Along with the vintage portrait, the Guidrys have collected a great deal of other fun art. There is a whimsical painting of giant scissors by Sarah Ashley Longshore that was a gift to Chris from Shane – Chris is  a hairstylist, hence the shears. One of Shane’s treasured paintings is a William Hemmerling she bought 10 years ago. Shane is especially attracted to the talented female artists of New Orleans such as Longshore, Gretchen Howard, Elise Allen and Rebecca Rebouché.

Shane and Chris say that they have a happy home, and Chris, being wise in his ways, says a happy wife makes a happy home. They have an open-door policy where family and friends are always welcome. Shane was an only child in a modest home that was always filled with people, so she feels at ease with a houseful.

The places that the whole family enjoys the most are the front porch, courtyard and patio, spaces that are made for entertaining. Given their rare off-street parking and their proximity to the Carnival parade route, the Guidrys use every inch of their outdoor space. On the front porch, there are a swing and a gas lantern that Shane calls her “dream light” to set the welcoming mood. A place to put that swing was very important to Shane. Her father gave it to her for her very first home when she was still single, and she has carried it with her all though the years and now into her married life.

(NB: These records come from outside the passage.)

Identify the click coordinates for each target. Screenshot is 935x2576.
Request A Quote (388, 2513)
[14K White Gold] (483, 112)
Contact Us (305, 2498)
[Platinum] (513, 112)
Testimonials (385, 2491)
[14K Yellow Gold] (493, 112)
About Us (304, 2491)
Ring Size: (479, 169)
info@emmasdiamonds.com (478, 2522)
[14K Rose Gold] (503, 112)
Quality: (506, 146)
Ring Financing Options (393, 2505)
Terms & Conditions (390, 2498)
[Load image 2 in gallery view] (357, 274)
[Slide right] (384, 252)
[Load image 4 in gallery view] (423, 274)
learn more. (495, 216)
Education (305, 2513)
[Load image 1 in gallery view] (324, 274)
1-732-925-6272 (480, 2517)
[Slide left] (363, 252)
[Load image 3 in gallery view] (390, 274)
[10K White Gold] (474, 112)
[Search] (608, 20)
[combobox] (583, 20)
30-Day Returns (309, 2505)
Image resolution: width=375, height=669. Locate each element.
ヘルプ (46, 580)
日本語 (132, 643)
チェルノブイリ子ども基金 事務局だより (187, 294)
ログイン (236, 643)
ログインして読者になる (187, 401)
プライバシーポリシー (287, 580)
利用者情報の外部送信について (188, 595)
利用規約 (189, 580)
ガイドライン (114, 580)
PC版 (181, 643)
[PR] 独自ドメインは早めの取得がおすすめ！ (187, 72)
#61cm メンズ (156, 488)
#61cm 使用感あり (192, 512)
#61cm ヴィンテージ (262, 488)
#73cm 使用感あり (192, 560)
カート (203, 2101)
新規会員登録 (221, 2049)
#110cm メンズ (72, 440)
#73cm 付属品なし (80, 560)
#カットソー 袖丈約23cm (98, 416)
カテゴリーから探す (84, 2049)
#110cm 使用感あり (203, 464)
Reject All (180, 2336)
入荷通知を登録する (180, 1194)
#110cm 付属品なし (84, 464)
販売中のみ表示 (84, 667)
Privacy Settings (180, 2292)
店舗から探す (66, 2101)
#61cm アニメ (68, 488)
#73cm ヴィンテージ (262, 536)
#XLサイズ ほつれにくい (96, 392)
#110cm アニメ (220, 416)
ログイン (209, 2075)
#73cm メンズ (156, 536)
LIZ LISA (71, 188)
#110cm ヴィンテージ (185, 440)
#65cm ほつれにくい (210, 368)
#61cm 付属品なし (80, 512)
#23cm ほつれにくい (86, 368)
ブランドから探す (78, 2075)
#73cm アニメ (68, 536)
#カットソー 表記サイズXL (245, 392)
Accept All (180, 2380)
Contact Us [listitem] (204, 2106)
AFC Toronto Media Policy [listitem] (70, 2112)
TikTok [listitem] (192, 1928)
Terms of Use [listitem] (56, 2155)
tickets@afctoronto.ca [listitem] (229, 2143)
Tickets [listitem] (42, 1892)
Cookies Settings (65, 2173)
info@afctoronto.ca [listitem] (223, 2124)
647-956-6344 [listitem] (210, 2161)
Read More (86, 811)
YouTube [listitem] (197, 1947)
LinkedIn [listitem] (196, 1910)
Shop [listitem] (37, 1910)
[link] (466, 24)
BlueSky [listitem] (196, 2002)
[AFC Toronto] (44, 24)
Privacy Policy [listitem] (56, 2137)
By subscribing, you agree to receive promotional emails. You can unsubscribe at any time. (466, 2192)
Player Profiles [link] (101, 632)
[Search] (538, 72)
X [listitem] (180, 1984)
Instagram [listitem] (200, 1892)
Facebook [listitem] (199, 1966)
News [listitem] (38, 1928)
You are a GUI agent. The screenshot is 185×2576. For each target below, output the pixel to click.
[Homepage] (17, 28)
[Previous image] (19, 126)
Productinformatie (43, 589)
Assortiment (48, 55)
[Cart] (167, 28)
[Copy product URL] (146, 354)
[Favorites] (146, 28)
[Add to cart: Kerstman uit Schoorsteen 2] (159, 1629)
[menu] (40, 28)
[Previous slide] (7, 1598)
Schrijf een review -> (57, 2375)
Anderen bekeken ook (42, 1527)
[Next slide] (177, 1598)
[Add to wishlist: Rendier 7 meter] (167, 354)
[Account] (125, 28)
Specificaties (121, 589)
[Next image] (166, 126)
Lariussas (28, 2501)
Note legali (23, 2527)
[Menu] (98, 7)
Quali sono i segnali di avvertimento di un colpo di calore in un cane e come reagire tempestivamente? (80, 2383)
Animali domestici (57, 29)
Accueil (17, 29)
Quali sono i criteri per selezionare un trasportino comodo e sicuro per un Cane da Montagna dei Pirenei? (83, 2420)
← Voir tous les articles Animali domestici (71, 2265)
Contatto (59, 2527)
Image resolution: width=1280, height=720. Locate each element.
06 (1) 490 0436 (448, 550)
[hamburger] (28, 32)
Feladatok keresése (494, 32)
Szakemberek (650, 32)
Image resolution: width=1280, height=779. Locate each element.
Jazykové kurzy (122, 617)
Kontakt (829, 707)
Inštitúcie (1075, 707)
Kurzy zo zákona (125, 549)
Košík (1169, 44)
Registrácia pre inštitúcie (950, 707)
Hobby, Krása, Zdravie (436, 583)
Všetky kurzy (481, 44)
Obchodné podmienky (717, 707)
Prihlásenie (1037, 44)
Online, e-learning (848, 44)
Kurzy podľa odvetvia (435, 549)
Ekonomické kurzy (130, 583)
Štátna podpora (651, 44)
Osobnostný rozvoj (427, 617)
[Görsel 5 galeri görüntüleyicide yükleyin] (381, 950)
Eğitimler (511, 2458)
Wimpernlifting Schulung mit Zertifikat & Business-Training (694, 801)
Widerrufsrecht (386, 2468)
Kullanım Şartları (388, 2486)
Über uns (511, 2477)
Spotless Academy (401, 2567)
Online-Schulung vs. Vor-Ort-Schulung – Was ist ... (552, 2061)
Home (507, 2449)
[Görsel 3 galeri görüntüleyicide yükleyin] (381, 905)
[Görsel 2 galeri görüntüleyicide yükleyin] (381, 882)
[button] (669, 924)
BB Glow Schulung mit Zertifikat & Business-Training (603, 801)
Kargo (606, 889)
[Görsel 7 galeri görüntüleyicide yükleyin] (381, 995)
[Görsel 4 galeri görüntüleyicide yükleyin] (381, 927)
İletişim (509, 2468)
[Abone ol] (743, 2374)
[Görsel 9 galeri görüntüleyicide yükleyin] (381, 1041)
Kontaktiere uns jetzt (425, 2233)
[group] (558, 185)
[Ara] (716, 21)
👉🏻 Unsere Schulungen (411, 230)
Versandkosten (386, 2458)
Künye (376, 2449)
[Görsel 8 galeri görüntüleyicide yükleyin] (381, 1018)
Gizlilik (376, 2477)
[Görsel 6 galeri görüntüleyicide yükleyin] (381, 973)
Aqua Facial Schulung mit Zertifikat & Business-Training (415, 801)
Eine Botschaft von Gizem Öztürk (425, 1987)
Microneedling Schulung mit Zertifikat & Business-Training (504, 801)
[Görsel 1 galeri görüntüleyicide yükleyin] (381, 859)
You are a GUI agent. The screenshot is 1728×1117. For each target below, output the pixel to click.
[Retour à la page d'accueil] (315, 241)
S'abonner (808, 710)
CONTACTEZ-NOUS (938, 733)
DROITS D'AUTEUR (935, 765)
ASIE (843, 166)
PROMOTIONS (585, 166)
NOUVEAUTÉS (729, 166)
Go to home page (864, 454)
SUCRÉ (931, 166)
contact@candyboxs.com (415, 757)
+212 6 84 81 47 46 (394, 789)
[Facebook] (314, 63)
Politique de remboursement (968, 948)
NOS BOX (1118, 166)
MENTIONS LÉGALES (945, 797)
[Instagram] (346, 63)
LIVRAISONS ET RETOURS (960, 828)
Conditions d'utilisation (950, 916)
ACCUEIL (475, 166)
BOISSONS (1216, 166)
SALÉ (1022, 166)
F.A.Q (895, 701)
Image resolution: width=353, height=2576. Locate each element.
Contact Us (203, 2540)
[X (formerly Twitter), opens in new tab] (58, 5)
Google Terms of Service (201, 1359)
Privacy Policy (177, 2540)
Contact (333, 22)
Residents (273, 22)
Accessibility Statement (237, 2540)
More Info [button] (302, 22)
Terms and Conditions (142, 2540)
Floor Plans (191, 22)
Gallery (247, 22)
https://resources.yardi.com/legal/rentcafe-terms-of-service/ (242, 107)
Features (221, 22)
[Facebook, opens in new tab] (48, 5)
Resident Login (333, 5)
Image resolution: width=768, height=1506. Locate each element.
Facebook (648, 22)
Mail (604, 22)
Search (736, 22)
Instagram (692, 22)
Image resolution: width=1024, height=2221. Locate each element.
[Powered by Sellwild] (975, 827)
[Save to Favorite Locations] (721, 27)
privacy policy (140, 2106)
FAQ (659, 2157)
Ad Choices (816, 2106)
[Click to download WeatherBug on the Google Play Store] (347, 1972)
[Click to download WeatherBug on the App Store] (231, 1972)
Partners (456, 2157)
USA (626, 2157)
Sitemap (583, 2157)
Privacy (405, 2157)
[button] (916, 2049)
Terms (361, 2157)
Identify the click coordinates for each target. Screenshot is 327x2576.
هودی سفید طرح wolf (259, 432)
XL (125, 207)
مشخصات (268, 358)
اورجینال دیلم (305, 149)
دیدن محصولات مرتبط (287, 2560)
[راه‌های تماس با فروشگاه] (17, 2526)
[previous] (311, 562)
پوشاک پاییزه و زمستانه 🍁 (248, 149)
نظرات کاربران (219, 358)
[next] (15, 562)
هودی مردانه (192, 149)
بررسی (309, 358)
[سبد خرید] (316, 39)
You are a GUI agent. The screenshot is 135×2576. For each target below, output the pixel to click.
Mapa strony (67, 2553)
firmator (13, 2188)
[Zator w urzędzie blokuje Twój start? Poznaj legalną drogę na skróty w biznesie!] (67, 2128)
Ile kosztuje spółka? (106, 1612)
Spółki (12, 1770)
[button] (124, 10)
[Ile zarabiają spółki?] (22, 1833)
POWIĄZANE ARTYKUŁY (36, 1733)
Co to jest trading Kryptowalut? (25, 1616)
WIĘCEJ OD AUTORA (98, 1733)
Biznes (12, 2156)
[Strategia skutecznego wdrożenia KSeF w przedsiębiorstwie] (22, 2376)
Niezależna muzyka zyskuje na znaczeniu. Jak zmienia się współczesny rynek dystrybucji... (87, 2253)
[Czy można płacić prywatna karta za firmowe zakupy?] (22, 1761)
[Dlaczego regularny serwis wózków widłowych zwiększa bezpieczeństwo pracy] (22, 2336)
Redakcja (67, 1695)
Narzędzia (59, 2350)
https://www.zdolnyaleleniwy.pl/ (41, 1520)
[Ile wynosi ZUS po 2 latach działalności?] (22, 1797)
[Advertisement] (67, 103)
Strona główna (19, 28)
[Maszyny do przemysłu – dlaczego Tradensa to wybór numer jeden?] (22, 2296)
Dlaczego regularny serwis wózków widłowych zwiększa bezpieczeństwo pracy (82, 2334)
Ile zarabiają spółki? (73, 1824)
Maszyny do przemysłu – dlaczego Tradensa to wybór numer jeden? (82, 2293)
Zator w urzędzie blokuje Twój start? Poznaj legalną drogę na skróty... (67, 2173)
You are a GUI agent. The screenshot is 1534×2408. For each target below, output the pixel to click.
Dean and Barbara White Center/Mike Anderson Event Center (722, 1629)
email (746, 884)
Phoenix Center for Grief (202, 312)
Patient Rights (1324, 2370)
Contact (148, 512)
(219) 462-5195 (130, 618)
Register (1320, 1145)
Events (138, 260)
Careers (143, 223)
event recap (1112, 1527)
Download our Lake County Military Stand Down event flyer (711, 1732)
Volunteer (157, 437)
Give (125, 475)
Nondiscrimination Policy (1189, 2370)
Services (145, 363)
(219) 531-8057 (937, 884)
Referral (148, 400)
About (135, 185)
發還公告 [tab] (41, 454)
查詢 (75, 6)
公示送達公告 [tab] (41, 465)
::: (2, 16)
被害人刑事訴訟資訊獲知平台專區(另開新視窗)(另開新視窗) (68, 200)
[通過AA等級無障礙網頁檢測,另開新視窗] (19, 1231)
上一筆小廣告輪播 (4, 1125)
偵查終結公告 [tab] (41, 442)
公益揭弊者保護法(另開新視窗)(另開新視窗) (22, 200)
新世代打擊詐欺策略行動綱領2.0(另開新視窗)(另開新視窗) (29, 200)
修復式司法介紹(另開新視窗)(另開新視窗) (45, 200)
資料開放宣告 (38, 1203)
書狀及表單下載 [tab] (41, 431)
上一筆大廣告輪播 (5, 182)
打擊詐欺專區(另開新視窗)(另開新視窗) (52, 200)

Now that summer is here, you will find the Guidrys outside on their patio in the courtyard at the back of the house. It’s the perfect warm-weather spot, whether for coffee with the newspaper on the weekend or a splash in the wading pool or possibly an evening soirée.

The large shaded courtyard adds to the overall livable square footage of the home. Lush plantings are nestled in the bricked garden. There is a built-in working fireplace and a storage shed with an outdoor bathroom that comes in handy for all those Mardi Gras parties. Adding to the fun is a covered deck complete with two long counter areas, a smoker and a crawfish-boiling pot.

The ample courtyard has plenty of play space, too, as evidenced by all of the colorful accouterments of childhood scattered about.

Chris rebuilt the shed, and the inside ceiling is totally covered with posters from music festivals. He added the covered party area next to the shed, complete with a “love shack” tin roof. There’s a TV out there, too, to watch all the games, and there is plenty of storage for all the outdoor serving dishes. The patio fireplace fell down at one point, and Chris rebuilt it brick by brick.

The Guidrys have not one regret about their home and the work they have done on it. Future plans include a camelback addition for a family room. They toy with the idea of putting in a pool but hate to break up their beautiful brick courtyard. For the time being, they enjoy their son’s plastic yellow wading pool.

It seems like everything in the house has a story to tell. As the Guidrys talk about their home, their joy is obvious as they relive the experiences of their adventures in home ownership and renovation. As they retell the stories, listeners are drawn into their domestic bliss. They love their Uptown neighborhood and describe their neighbors as “the best.” They enjoy being able to walk to local restaurants and the grocery store, and there is a nearby park to sit in and eat ice cream on a warm summer night.

Is this not just a perfect picture of summertime – when the living is especially easy in the environment the Guidrys have created in their beloved Uptown home?